On the surface, Pontypool looks like your average, unsuspecting Canadian town. It's in this wintry burg that once-mighty shock jock Grant Mazzy (Stephen McHattie) has been condemned to announce school closings and rattle off obituaries. But what begins as a normal day at the office turns terrifying once reports seep in of mobs slowly gathering throughout the town. Information comes through in fragments, but from what Grant and his producer (Lisa Houle) can piece together, Pontypool has come under the grip of some form of hysteria. Respectable citizens have snapped and embarked on killing sprees, rampages that continue to worsen throughout the day. Holed up in his sound booth, Grant can only wait and try to find a way to defeat the madness, unaware of the surprising means through which it's spread.
I know I already dropped a Yahtzee Croshaw reference last week, but while watching Pontypool, my mind kept flashing back to the man's "Left 4 Dead" video. In it, he noted how a true zombie game is one in which you can replace the enemies with pretty much anything, and it'd still feel like a zombie game. Mood and suspense matter most, which is why Pontypool is more than the latest hyped-up horror story. There are indeed men gone mad roaming about (members of the current "zombie" generation), but mostly, Pontypool lets your imagination do the work. Set almost entirely within the confines of Grant's station, the flick gives you a few frantic phone calls and snippets of the news to construct your idea of the apocalypse taking place a few short miles away. It's a device that works incredibly well, ratcheting up the tension by keeping viewers as in the dark as the characters.

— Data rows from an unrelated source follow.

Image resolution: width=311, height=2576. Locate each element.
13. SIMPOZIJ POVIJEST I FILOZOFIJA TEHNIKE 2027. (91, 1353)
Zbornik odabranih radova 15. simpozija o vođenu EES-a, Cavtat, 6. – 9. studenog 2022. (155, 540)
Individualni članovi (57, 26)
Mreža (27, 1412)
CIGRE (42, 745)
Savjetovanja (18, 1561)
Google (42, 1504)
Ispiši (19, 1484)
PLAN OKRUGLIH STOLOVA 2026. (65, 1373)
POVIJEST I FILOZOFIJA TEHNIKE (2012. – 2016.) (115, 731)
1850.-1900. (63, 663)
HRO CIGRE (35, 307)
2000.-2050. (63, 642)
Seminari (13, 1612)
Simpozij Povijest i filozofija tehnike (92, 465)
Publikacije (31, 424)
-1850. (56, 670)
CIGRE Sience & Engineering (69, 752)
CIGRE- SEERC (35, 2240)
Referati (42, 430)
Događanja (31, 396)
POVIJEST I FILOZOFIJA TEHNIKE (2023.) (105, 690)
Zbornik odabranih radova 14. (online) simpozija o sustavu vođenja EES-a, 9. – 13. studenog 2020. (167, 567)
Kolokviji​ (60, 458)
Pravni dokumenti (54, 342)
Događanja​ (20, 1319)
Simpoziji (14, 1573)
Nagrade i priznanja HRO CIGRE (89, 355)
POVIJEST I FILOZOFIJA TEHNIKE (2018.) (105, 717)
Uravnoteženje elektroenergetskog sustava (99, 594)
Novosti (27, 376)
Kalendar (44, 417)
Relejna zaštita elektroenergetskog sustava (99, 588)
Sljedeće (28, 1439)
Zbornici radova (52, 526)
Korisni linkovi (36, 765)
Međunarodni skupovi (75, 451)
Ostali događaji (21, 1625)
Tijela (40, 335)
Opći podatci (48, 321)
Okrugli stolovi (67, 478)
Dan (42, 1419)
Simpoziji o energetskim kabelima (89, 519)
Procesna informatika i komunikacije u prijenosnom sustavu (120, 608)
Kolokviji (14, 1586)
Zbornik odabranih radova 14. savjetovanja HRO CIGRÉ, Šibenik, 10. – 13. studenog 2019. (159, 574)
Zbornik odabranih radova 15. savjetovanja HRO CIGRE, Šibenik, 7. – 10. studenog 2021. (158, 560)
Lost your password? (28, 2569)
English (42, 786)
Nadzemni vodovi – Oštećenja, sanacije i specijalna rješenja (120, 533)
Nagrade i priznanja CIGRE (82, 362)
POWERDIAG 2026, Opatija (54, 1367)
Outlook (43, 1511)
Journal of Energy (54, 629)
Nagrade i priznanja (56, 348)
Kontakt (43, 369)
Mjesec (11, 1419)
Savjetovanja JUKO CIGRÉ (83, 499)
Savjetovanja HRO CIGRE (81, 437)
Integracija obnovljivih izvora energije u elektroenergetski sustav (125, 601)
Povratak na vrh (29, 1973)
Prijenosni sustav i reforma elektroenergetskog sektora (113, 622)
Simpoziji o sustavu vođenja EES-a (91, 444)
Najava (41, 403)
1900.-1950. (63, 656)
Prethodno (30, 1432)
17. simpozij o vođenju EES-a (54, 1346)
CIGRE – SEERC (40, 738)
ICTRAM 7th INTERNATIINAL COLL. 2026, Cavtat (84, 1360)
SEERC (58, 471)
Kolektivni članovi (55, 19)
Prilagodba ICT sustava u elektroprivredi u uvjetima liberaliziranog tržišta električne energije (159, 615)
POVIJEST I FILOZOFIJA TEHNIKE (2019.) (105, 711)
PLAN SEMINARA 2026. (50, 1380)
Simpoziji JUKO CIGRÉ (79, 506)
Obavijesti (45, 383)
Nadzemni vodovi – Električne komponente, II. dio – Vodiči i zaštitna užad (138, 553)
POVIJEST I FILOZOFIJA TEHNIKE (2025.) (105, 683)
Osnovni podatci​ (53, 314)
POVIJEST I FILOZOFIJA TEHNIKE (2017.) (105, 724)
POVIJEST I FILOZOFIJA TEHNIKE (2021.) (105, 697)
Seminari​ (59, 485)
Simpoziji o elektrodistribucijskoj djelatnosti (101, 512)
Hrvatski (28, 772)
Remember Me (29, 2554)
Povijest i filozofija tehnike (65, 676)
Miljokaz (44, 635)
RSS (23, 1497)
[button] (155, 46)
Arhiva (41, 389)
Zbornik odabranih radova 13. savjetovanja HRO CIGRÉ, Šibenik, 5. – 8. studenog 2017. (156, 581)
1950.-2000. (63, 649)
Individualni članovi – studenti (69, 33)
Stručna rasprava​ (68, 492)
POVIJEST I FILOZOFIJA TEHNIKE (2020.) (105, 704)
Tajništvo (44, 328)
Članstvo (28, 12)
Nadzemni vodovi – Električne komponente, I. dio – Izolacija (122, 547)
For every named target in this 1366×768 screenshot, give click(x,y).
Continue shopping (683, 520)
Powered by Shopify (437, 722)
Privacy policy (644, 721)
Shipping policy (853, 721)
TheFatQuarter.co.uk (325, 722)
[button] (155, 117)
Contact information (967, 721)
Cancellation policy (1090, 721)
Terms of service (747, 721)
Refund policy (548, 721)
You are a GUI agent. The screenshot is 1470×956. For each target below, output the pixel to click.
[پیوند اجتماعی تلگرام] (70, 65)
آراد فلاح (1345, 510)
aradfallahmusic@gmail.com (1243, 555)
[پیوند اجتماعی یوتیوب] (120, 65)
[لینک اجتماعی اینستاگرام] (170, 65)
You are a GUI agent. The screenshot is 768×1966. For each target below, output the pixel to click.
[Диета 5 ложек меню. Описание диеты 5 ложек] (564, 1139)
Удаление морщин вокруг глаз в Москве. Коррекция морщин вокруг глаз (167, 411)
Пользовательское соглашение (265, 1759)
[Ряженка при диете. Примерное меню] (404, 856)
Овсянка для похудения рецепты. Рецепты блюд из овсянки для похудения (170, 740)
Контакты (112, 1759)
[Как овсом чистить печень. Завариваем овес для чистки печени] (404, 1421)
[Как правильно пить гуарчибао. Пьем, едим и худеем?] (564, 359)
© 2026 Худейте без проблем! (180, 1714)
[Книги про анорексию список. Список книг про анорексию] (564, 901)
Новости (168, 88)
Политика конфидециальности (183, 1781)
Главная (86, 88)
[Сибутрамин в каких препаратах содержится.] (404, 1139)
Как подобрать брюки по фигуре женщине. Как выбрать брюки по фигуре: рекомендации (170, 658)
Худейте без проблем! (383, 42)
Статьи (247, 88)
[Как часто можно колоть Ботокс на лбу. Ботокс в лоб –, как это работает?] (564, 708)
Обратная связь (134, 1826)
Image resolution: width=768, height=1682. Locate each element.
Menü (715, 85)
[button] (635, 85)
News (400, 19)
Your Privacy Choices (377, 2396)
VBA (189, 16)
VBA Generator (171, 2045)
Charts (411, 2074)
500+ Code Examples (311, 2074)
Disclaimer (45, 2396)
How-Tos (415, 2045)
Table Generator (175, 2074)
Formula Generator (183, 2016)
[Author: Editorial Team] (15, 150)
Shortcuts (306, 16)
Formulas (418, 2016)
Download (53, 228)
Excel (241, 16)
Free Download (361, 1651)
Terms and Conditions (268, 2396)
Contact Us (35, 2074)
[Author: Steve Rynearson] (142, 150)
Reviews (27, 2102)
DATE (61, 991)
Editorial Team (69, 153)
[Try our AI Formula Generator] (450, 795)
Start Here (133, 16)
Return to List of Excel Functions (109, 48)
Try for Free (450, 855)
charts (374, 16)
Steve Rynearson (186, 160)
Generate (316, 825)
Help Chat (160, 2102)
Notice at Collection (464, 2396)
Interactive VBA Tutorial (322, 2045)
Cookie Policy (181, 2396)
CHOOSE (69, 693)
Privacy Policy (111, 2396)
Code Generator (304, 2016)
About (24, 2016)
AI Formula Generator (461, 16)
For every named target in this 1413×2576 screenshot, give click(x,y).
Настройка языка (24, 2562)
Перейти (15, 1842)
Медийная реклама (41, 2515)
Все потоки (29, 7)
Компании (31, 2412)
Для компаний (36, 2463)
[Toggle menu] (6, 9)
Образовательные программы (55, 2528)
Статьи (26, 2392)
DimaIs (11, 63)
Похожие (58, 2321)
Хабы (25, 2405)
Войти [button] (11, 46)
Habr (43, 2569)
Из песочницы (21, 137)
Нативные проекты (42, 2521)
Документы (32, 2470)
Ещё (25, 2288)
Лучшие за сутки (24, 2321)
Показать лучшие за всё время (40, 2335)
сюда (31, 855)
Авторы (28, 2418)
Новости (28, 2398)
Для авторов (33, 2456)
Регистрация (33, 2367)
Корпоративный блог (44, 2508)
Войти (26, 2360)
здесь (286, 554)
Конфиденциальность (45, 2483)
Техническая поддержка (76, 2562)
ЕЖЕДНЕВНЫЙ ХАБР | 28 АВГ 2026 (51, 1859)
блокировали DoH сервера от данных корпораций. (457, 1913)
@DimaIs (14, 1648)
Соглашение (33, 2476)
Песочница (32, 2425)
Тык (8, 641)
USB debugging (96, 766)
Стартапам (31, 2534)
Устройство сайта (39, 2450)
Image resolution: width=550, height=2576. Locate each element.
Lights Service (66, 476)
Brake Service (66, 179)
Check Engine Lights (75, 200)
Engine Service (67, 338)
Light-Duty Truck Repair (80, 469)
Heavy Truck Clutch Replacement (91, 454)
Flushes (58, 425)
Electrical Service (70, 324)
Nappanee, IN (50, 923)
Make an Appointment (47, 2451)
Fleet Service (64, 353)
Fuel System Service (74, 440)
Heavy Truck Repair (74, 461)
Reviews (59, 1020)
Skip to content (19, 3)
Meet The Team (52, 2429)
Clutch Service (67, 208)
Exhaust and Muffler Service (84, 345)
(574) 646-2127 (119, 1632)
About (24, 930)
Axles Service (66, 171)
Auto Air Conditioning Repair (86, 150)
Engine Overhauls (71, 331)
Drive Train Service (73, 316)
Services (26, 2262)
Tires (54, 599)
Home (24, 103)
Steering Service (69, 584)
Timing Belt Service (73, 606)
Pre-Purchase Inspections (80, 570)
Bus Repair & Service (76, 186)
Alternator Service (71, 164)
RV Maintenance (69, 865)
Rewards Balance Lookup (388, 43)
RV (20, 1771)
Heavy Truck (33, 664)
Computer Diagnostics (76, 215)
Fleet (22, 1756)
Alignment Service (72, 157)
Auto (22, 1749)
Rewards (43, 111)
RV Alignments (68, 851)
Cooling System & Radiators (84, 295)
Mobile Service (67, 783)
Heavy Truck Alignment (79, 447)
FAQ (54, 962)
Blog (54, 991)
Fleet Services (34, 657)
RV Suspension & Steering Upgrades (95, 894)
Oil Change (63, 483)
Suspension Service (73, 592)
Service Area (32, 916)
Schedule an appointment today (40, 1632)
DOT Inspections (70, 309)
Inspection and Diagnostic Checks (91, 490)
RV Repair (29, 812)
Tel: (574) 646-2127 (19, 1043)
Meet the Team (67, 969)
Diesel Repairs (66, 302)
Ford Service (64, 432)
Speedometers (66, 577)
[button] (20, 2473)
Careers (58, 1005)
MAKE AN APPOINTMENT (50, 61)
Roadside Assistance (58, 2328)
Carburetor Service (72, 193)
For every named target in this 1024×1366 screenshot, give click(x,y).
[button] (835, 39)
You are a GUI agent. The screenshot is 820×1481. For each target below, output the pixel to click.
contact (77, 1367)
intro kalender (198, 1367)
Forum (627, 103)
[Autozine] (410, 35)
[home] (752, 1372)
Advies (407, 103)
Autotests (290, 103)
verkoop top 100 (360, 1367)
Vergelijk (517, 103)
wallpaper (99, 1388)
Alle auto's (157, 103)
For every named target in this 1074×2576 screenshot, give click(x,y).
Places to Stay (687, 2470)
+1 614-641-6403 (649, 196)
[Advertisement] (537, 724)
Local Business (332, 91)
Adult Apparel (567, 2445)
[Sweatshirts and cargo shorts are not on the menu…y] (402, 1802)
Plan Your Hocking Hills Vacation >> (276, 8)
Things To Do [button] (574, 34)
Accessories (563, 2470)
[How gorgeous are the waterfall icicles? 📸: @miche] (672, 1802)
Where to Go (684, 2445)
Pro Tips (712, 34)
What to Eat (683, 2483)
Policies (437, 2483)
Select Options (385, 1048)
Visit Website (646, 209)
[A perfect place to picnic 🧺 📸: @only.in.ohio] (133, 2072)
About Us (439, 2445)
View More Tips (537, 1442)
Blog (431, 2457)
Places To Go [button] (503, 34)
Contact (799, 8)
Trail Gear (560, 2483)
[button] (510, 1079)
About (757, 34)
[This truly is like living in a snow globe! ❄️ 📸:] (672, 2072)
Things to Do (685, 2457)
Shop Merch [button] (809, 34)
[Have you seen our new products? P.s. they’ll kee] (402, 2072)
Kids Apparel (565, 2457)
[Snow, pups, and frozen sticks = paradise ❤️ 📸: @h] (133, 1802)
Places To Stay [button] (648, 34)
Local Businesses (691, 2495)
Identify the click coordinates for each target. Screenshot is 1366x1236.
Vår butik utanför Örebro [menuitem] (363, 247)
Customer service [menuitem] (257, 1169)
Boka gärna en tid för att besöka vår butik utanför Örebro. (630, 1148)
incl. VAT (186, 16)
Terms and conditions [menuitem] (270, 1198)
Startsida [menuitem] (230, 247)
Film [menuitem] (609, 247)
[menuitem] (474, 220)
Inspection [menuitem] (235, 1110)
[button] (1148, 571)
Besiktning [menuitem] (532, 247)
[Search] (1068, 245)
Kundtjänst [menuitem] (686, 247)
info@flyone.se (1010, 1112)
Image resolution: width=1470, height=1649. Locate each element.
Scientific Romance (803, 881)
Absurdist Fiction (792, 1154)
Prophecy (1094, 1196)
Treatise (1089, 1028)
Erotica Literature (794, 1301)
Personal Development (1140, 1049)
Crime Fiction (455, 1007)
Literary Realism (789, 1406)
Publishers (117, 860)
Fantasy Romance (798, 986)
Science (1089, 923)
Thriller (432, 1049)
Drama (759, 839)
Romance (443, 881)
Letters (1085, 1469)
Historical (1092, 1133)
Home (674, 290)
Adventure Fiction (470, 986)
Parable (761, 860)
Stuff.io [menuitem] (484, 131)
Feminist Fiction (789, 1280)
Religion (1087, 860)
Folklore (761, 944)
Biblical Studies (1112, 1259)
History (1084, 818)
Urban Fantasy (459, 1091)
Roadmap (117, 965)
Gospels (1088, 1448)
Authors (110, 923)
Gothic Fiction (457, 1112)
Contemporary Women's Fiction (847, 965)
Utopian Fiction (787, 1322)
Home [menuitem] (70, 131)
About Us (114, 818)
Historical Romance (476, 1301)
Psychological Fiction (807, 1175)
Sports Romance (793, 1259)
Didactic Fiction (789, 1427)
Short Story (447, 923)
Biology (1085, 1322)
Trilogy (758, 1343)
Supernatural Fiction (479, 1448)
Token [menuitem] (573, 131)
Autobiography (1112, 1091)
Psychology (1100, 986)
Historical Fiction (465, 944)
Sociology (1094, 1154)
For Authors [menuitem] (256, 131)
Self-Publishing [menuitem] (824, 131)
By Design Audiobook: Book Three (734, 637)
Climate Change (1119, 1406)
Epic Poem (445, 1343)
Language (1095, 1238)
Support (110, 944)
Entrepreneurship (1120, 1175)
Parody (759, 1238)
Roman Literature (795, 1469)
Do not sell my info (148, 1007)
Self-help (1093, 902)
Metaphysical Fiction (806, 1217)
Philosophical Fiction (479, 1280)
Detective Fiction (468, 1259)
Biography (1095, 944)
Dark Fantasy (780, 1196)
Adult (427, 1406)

Pontypool's other ace is the method by which folks become raving lunatics to begin with. Some will know what it is going in, which doesn't ruin the experience, but I'll keep my lips sealed for the uninitiated. I will say that it's definitely a unique twist, one as perplexing as it is the foundation for some skillfully-executed social commentary. The story takes great pleasure in pitting journalistic integrity and getting one's facts straight against warning people when some serious shit is going down. The resulting fireworks make for quite a show, played out with nimble flair and able to keep the mind occupied when it's reeling from trying to comprehend some of the story's more murky specifics. McHattie (seen previously in Watchmen and the Jesse Stone movies) nails the perfect voice for Grant, a relic of a DJ who's seen better and more excitable days. It was a little hard buying some of his pseudo-spastic behavior as the film progressed, but he proves to be just gruff enough of an anti-hero to rally behind.
You don't often see movies with so little going on visually that feel so damn exciting. Pontypool supplies some blood in the third act, but these theatrics don't hold a candle to what it allows the viewer's mind to whip up on its own. It's a well-balanced and sharp addition to zombie cinema, and considering the fine company this genre's been keeping lately, that's as fine a compliment as I can pay.